Yeast, Enzymes & Nutrients

An important component for fermentation is yeast. The strain will vary depending on what type and/or style of wine you are making. Yeast cannot survive on sugars alone, they need a well-rounded diet. Be sure to research what nutrients you will need for the specific type of yeast strain you'll be using. If you are making wine from other fruit other than grapes, then you will need pectic enzymes.

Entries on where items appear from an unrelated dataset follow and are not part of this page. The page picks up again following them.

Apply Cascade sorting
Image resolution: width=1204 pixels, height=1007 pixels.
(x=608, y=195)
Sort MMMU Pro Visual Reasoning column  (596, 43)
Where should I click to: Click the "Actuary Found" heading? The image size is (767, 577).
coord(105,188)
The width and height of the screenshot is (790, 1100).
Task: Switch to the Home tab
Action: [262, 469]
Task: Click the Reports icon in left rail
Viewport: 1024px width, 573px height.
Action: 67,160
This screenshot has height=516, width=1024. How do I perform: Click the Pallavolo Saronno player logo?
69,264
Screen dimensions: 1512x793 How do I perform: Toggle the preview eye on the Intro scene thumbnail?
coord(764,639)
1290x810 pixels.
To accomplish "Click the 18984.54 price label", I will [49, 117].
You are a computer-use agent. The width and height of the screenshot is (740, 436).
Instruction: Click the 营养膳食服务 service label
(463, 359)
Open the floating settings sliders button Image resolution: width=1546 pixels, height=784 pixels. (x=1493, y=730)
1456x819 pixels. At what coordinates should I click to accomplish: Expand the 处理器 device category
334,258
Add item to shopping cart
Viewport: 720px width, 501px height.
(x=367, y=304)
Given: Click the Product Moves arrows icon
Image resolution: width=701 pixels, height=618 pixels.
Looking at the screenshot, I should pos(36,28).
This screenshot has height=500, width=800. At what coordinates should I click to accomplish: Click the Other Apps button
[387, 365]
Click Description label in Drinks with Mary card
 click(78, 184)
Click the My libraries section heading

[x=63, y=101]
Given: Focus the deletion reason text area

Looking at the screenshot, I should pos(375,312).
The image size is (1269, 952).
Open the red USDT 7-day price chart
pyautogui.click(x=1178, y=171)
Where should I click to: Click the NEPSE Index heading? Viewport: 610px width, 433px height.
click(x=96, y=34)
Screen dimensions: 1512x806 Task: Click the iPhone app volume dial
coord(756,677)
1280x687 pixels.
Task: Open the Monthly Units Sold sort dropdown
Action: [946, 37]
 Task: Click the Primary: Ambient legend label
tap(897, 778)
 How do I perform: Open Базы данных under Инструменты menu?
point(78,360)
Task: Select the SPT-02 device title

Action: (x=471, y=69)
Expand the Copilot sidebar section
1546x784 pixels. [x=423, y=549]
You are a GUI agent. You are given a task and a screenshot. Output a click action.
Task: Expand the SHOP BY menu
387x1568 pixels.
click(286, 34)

If you are using a form of sulphur to preserve your wine and use it as an antioxidant, you will need potassium metabisulfite.

Acids & Clarifying Agents

To have balance in your wine, sometimes adding acid is a key step in the winemaking process. Assess which type of acid is best for your style of wine and run a test to find out how much is needed. Sometimes trial experiments are recommended. The two most common acids that are introduced to wine are citric acid and tartaric acid.

The most popular clarifying agents used for home winemaking are sparkolloid or bentonite and are easy to purchase on many home winemaking websites. These range in price between $3-$11 for sparkolloid depending on the size and $7-$32 for bentonite depending on the size in ounces as well.

Bottles & Closures

There will be a moment when you will need to bottle your wine, otherwise, all your work will have been in vain. You will need bottles and a chosen closure. Available also on homemaking websites are natural corks, synthetic corks or screw caps. If you opt for cork, then you will need a cork press to push the cork into the bottle.

This concludes our basic, semi-detailed list of equipment you will need to make your first vintage at home a success. The best winemaking is in the details, but the important thing is to enjoy the process and have some fun.